==== Material provided ====

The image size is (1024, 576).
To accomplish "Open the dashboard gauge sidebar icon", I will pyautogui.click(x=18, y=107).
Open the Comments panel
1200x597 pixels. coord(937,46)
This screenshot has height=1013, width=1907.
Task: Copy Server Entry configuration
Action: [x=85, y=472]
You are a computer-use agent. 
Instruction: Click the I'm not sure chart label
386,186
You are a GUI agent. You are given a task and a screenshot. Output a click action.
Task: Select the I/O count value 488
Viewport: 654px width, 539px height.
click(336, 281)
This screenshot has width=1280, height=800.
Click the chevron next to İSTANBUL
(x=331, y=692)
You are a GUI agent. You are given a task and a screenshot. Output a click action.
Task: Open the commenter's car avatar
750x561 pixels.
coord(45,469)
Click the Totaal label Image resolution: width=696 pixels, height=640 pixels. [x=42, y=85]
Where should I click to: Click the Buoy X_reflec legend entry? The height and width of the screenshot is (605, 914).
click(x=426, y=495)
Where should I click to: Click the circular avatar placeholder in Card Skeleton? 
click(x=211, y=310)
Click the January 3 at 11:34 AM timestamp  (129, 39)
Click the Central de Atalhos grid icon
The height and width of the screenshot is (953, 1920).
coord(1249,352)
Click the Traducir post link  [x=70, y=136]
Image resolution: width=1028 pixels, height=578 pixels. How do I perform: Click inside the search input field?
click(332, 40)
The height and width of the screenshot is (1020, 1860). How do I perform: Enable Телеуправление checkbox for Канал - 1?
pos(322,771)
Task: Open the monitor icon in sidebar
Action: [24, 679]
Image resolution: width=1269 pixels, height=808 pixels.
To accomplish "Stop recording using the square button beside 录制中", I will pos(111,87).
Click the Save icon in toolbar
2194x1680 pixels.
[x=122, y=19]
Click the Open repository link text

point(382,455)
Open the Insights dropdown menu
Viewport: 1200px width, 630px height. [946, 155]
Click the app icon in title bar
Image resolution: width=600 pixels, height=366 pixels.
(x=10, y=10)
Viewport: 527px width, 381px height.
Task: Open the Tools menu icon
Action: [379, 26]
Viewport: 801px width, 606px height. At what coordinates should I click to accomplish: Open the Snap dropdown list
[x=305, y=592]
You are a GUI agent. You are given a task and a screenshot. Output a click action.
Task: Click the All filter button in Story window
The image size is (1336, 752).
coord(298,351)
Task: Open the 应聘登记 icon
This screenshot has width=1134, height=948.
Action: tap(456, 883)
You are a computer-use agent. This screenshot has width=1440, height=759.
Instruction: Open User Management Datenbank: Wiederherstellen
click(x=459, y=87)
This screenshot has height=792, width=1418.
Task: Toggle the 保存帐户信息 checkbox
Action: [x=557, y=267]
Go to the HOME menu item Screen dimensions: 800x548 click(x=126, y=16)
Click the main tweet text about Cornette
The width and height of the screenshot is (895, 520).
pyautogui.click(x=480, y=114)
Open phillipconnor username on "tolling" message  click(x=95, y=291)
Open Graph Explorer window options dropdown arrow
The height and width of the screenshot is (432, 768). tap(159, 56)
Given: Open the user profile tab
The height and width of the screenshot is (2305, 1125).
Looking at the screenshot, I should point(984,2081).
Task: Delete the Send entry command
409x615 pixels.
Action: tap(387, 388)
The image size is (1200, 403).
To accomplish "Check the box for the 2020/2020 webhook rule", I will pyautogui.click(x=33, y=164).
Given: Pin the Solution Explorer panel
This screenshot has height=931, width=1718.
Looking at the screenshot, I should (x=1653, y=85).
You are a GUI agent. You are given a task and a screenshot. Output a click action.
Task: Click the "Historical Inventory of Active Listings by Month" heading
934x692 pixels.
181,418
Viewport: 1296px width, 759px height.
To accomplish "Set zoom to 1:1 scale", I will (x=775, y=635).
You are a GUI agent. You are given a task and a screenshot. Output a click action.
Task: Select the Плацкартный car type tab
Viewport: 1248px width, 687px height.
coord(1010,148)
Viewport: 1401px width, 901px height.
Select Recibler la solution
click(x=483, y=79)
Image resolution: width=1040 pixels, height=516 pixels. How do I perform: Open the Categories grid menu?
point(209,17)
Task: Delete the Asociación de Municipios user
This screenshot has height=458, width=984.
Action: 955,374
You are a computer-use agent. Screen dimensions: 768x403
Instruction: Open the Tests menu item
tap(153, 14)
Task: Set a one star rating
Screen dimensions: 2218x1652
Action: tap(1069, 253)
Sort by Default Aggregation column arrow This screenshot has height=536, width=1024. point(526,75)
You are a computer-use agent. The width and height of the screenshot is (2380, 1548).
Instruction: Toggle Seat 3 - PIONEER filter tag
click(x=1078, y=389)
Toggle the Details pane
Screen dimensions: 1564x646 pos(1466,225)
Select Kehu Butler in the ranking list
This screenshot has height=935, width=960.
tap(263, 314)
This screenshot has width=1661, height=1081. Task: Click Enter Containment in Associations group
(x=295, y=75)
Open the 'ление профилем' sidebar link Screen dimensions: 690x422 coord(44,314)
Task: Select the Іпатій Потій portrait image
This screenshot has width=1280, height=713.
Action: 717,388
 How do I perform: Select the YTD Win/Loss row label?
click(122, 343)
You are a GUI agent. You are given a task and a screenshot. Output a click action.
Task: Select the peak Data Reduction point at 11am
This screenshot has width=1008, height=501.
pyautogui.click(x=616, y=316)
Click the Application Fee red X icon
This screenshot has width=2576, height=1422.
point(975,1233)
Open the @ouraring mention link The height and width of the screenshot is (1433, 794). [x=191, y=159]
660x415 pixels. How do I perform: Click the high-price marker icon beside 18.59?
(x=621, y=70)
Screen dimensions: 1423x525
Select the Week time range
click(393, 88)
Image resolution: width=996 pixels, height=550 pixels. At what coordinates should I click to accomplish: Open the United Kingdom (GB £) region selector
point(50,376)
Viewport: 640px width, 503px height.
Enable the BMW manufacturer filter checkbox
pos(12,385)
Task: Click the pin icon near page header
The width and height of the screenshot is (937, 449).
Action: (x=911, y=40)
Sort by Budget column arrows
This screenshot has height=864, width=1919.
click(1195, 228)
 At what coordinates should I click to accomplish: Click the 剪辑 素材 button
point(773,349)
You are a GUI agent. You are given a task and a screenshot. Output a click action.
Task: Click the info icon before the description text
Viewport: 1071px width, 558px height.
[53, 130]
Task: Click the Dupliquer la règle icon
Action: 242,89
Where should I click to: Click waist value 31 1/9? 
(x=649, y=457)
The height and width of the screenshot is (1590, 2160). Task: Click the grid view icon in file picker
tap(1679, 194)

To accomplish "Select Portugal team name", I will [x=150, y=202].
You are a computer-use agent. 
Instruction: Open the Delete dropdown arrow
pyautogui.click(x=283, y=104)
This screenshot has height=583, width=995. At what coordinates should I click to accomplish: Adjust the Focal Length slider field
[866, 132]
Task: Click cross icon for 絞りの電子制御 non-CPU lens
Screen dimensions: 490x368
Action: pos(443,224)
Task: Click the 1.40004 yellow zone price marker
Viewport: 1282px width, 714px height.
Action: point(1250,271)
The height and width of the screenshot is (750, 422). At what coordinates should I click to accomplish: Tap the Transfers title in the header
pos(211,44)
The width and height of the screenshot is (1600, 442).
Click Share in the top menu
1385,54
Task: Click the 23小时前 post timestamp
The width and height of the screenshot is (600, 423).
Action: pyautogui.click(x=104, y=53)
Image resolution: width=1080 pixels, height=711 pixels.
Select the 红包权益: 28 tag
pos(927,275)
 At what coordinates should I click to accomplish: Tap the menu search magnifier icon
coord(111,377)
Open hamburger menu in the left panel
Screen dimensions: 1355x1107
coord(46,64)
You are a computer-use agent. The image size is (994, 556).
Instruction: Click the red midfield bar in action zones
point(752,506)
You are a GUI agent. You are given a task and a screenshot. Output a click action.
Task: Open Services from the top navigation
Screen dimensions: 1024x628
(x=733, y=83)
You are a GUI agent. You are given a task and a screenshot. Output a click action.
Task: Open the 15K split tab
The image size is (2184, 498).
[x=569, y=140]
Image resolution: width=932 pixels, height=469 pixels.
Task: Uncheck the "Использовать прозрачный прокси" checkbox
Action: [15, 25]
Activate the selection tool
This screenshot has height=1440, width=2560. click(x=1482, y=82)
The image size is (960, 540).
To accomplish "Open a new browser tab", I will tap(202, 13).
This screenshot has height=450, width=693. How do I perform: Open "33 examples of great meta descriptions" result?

====

# Instruction
Give the lines between the one holding "Toggle the Details pane" and the one holding "click(1195, 228)", inclusive, as a JSON list of strings with one string per line and blank lines omitted.

# Task result
[
  "Toggle the Details pane",
  "Screen dimensions: 1564x646 pos(1466,225)",
  "Select Kehu Butler in the ranking list",
  "This screenshot has height=935, width=960.",
  "tap(263, 314)",
  "This screenshot has width=1661, height=1081. Task: Click Enter Containment in Associations group",
  "(x=295, y=75)",
  "Open the 'ление профилем' sidebar link Screen dimensions: 690x422 coord(44,314)",
  "Task: Select the Іпатій Потій portrait image",
  "This screenshot has width=1280, height=713.",
  "Action: 717,388",
  " How do I perform: Select the YTD Win/Loss row label?",
  "click(122, 343)",
  "You are a GUI agent. You are given a task and a screenshot. Output a click action.",
  "Task: Select the peak Data Reduction point at 11am",
  "This screenshot has width=1008, height=501.",
  "pyautogui.click(x=616, y=316)",
  "Click the Application Fee red X icon",
  "This screenshot has width=2576, height=1422.",
  "point(975,1233)",
  "Open the @ouraring mention link The height and width of the screenshot is (1433, 794). [x=191, y=159]",
  "660x415 pixels. How do I perform: Click the high-price marker icon beside 18.59?",
  "(x=621, y=70)",
  "Screen dimensions: 1423x525",
  "Select the Week time range",
  "click(393, 88)",
  "Image resolution: width=996 pixels, height=550 pixels. At what coordinates should I click to accomplish: Open the United Kingdom (GB £) region selector",
  "point(50,376)",
  "Viewport: 640px width, 503px height.",
  "Enable the BMW manufacturer filter checkbox",
  "pos(12,385)",
  "Task: Click the pin icon near page header",
  "The width and height of the screenshot is (937, 449).",
  "Action: (x=911, y=40)",
  "Sort by Budget column arrows",
  "This screenshot has height=864, width=1919.",
  "click(1195, 228)"
]